Frederic talks about Sarah's Jewishness. She did a sequence of drawings called Pyndyat (1990), which are "responses to Russian anti-Semitism". Frederic recalls how the nun and art critic Sister Wendy Beckett wrote an article on Sarah's painting The Villagers (1990) claming that "it was a Christian painting and Sarah was extremely displeased...and wrote to her and to anybody else who would listen that she had nothing to do with Christianity and that the woman should stop being so intuitive and actually look at the work rather than impose her own imprint on it." 

Sarah suffered from terrible migraines. "She loved life", but "the pain became very great and she did sort of, in the end, become over-borne by the pain, at least when it was hurting." She became dependent on the morphine-based drug pethidine. This led to a battle with addiction that resulted in a long spell in the Priory Hospital, London. "You have to understand that Sarah was married when she was 23, she had children, and we were there when we were wanted, but we were careful not to be there when we weren't wanted. In other words, I don't think we entirely knew what was going on. And quite candidly, I don't see why we should have." Frederic gently implies that she was too enthusiastically prescribed drugs to treat her migraines, but he acknowledges: "There was a recklessness about her. Byron said that no one had ever lived faster than he did, but Sarah made a pretty good shot at it." To emphasise this, he lists her vast output, three children, and, with a resigned sigh, "pain". 

In the last years of her life, when she had really bad migraine attacks, she struggled to paint. This is why she created the Strip! paintings, since she could do a little bit and then resume work again, which wasn't possible with her larger oil paintings. The outcome is original and sublime artwork. Indeed, her art teacher from Camberwell School of Arts went so far as to say: "If this work is the result of the migraines, then I can't be sorry that you have them."
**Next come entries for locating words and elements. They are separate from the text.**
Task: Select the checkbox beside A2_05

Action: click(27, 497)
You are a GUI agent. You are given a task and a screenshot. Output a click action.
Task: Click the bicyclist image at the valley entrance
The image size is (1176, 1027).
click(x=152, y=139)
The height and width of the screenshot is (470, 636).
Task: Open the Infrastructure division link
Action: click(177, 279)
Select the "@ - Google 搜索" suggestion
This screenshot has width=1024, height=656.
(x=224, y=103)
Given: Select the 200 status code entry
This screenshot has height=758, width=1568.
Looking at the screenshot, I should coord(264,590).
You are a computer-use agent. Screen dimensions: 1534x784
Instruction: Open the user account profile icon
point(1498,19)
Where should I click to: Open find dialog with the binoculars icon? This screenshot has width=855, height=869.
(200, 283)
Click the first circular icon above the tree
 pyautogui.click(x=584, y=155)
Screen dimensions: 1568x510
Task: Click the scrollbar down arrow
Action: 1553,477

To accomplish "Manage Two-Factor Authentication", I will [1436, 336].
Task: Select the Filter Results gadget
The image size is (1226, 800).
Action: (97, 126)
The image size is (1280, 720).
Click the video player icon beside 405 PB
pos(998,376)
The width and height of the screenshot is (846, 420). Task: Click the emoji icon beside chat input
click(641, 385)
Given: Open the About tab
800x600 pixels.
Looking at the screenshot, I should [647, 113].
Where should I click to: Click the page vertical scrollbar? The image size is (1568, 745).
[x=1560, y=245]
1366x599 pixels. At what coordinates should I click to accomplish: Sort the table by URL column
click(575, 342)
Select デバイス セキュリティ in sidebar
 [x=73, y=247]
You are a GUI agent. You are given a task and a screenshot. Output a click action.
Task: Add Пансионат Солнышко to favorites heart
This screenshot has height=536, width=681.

Frederic recalls one occasion "when Sarah was taking whatever she was taking, and in the middle of the night, fell down a very long flight of stairs. We were phoned at three in the morning, she'd been taken to hospital. This was three or four years before she died." He and Beetle thought it "was the worst that was going to happen, but it wasn't. That's why I mention that story. She fell off roofs, terraces, she did all kinds of stuff, and she was OK. So in a way, we thought nothing was going to happen."

Sarah died after contracting pneumonia in January 2001. She had called an ambulance after taking her daughters to school and was admitted to hospital as an emergency. Abscesses developed on the lung, and she died of septicaemic shock.